In our culture, it is celebrated on November 1 and celebrated by those who still remain alive in this earthly world; while November 2 remembers the day of the dead with pilgrimage to the cemeteries with music and dance groups. The mourners in front of the deceased’s grave toast with abundant chicha, beer and offer him food, fruits and everything that the deceased tasted pleasantly in life.
The celebration begins with the exhibition on an altar of the foods and drinks that most pleased our deceased, Andean tradition tells us, that on November 1 at noon, the dead return from the beyond, to visit their relatives and all their people and also to enjoy what is offered on the altar and see if they still remember them on earth, but they must return to the next world before noon on November 2.
In these dates gastronomic festivals are organized, where baked piglets, tamales are served. And the christening parties of the t’anta wawas (doll-shaped breads).
Death in the Andes, especially in Cusco, is conceived as a continuity of life. It is another step that the human being takes in a natural way from “this life” to the “other life”.
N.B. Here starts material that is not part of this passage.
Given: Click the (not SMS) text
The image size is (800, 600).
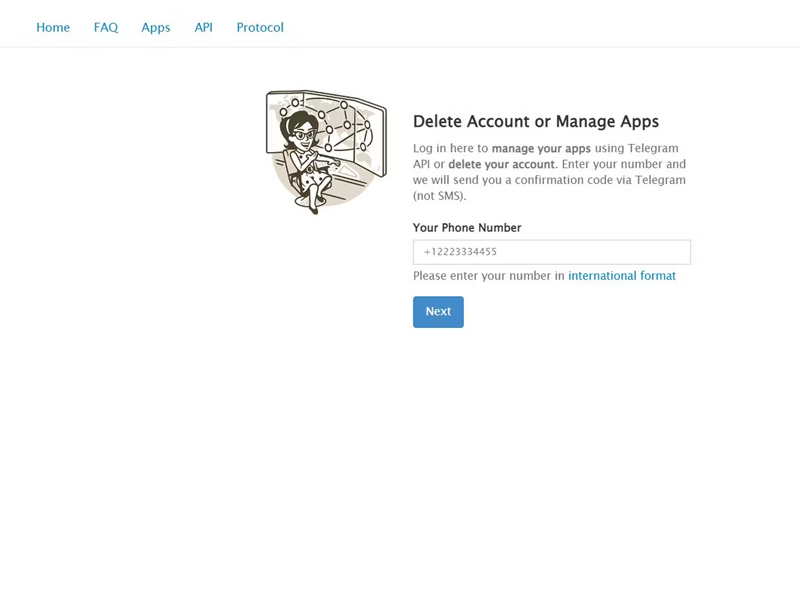Looking at the screenshot, I should [439, 196].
On November 2, cemeteries are full of life as on any other day of the year and the cost of flowers reach very high prices. The pantheons are filled with people who pray for their dead, and also for those of whom no one remembers.
Apparently the commercial is on the way to becoming a tradition, several markets and squares, such as Plaza Tupac Amaru, will be full of improvised kiosks that delight children and adults with the delicious baked piglet, a dish that brings roasted pork and some tamales of corn from Cusco. While the t’anta wawas (doll breads) and colorful “bread horses” become irresistible in the eyes of the smallest of the family and in many places, the preparation of huge t’anta wawas is done.
The Feast of All Saints, November 1 and the feast of the dead, November 2, is still part of that magical Cusco and although contradictions are inevitable, the cosmopolitan city is transformed and assumes as its own the Halloween party, which It is a Catholic celebration mixed with the Celtic tradition, after all.